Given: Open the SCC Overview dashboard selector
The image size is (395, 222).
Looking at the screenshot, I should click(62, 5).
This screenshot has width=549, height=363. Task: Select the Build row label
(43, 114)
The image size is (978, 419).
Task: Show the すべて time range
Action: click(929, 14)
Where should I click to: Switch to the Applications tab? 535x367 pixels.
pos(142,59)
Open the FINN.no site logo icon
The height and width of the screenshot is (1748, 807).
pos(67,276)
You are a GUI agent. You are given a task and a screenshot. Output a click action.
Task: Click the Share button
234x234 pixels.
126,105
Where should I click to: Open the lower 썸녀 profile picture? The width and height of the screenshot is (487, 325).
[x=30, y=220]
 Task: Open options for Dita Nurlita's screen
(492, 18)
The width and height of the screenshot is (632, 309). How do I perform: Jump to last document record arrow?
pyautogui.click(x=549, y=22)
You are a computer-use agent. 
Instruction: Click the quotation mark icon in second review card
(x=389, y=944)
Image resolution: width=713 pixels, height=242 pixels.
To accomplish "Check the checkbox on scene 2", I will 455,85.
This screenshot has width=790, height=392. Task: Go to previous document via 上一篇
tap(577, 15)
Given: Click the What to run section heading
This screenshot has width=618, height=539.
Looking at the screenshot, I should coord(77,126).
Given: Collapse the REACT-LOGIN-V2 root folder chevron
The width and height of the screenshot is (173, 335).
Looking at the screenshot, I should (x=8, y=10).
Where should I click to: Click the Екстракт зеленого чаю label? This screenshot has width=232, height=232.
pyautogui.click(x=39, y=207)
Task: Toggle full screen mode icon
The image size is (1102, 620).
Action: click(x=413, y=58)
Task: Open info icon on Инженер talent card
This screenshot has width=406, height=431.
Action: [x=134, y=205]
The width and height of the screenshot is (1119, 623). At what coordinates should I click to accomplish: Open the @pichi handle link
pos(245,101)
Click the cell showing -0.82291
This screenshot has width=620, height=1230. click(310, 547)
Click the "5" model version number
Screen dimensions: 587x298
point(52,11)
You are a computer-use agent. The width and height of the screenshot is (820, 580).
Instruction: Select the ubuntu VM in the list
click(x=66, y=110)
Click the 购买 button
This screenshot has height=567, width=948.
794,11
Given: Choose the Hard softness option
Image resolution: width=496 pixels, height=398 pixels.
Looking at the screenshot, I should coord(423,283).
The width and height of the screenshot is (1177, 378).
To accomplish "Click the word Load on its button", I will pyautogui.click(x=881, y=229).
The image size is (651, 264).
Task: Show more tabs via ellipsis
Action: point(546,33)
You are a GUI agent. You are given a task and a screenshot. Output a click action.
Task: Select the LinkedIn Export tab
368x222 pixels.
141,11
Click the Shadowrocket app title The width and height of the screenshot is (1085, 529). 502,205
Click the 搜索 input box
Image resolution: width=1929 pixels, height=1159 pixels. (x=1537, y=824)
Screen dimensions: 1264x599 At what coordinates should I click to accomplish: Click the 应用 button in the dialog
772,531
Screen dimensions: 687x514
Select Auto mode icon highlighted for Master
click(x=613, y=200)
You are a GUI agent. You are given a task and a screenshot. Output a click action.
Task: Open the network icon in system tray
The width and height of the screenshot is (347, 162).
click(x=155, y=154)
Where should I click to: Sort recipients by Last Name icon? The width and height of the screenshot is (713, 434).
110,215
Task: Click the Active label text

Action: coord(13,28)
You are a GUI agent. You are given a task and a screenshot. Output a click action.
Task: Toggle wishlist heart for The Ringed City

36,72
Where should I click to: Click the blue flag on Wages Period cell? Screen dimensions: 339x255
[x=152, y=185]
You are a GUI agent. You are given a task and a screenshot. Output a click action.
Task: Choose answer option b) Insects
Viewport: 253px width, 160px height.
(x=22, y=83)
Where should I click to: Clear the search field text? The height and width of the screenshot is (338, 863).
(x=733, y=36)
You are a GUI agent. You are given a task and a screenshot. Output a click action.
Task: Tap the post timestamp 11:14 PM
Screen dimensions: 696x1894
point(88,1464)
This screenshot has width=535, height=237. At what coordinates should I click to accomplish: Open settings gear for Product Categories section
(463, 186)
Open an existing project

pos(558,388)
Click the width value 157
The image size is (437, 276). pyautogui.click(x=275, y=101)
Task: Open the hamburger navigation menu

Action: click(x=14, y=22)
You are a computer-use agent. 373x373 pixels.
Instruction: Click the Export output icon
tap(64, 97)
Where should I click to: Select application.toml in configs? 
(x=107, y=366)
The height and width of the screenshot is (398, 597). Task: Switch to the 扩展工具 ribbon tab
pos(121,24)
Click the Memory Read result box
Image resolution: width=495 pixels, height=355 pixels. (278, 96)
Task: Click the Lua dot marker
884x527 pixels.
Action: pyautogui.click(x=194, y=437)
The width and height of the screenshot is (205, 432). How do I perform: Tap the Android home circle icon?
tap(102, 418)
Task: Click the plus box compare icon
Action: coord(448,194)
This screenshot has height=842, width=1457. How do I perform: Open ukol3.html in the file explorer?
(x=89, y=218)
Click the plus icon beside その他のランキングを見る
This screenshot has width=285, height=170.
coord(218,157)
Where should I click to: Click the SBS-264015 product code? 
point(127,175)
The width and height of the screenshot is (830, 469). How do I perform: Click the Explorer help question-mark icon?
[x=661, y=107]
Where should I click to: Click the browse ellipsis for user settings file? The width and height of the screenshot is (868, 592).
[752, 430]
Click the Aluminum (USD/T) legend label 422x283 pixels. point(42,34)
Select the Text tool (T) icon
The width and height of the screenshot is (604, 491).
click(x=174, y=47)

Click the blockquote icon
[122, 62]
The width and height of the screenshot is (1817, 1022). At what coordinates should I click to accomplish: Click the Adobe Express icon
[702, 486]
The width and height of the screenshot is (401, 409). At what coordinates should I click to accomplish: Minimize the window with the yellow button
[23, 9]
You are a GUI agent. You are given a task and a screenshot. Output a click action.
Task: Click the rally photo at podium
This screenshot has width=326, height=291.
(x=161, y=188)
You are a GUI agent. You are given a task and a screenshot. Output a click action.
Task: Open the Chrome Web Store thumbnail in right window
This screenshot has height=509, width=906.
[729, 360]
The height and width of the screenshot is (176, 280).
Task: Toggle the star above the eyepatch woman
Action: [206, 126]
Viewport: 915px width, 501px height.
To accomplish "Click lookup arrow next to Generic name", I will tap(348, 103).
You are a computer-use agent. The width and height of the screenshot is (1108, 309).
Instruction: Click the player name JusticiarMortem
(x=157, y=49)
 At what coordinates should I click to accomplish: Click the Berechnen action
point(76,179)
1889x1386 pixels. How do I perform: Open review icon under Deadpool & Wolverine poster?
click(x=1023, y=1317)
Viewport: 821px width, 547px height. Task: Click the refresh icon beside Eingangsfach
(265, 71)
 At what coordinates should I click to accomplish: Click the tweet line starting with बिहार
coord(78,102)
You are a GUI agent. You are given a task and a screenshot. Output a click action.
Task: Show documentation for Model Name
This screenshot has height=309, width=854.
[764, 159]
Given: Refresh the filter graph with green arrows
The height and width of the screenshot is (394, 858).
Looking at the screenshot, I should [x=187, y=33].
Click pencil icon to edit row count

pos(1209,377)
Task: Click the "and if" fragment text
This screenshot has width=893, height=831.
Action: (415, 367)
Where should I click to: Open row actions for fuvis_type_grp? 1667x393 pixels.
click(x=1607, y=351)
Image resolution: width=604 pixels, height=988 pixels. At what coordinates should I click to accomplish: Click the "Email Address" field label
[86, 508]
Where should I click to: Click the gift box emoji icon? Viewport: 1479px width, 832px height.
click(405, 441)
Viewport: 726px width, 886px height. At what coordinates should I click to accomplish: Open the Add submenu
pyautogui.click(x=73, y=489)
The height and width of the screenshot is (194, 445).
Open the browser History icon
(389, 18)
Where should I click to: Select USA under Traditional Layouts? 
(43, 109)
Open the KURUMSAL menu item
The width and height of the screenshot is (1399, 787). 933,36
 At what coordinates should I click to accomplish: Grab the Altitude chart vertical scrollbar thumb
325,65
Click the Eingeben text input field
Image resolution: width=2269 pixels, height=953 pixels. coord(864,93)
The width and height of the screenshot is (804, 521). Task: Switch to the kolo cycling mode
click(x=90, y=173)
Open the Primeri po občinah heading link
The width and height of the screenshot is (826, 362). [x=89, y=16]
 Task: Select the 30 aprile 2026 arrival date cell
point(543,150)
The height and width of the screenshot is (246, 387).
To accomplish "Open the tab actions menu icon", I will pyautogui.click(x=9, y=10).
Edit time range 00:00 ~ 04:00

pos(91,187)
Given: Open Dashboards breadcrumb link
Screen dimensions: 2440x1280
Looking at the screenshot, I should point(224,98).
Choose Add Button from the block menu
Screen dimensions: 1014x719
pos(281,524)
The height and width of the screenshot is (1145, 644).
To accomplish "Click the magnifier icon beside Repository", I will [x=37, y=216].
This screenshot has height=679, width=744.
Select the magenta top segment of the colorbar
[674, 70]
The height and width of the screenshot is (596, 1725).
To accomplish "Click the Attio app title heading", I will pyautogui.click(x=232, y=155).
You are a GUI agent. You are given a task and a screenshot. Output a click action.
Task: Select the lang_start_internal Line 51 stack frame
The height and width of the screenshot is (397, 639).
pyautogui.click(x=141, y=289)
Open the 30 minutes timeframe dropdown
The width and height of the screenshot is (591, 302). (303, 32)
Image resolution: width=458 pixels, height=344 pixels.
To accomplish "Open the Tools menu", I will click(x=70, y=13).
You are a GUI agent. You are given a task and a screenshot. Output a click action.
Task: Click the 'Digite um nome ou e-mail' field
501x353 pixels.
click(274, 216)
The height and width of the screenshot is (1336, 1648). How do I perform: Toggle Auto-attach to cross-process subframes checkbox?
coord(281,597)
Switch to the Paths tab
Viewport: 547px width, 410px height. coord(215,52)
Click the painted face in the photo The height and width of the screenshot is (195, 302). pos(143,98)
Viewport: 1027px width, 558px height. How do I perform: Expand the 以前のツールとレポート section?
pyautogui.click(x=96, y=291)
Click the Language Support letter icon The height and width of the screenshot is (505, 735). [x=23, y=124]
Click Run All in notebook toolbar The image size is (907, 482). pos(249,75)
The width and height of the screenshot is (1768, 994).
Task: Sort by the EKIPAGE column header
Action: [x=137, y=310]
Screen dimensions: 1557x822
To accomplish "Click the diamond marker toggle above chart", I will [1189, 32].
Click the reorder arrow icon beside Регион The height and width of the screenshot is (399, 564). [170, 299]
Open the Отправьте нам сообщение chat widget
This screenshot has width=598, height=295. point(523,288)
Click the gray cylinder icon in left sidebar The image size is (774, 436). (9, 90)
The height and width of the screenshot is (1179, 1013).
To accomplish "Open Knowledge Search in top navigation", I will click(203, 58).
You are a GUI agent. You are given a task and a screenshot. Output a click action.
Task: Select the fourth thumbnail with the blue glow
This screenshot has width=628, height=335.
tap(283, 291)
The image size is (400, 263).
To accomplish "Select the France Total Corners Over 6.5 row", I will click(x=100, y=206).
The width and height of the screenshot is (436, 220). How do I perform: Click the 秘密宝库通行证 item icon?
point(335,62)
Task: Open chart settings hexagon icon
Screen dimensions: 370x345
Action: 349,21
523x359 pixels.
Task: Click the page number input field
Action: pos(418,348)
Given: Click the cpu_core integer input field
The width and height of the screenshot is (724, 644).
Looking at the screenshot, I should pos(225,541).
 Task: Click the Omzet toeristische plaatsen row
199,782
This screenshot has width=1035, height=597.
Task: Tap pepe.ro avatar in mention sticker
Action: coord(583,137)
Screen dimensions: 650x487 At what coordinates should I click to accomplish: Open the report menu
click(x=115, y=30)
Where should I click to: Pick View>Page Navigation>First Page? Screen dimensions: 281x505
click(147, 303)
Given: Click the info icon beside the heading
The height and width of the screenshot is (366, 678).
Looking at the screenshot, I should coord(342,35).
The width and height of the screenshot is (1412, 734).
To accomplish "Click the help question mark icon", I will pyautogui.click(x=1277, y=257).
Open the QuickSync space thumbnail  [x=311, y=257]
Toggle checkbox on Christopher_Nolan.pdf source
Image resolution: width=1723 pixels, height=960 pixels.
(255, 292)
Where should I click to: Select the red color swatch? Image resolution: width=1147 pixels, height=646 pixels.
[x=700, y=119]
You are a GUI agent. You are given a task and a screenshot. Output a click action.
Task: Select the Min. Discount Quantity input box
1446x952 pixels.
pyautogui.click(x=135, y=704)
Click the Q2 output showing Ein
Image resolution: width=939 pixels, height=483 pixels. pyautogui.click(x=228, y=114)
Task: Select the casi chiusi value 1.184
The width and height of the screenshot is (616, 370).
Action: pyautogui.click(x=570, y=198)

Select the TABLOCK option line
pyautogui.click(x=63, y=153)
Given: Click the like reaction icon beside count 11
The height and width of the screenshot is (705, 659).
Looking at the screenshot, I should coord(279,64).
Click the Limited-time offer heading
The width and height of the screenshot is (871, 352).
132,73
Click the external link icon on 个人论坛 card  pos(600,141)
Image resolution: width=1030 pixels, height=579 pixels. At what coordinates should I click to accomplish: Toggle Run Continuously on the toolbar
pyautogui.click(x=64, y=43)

----

■ TASK DESCRIPTION ■
Gather every row above that contains the word "ellipsis", and copy each of those rows in full.

■ SOLUTION ■
Task: Show more tabs via ellipsis
Where should I click to: Click the browse ellipsis for user settings file? The width and height of the screenshot is (868, 592).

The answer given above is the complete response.